PROBLEM REQUIREMENTS: Reproduce word for word the lines of the material that start with the line containing "The height and width of the screenshot is (815, 885)." and continue through the end of the material.

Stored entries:
** start **

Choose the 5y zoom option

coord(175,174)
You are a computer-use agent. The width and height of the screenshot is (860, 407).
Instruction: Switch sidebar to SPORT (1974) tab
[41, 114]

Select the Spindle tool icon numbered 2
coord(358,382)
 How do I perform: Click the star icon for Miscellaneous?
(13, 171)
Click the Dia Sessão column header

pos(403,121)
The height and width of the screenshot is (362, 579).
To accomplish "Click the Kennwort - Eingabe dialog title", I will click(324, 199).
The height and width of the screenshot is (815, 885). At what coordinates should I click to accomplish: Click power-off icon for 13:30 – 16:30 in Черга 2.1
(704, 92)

** end **

TASK OUTPUT:
The height and width of the screenshot is (815, 885). At what coordinates should I click to accomplish: Click power-off icon for 13:30 – 16:30 in Черга 2.1
(704, 92)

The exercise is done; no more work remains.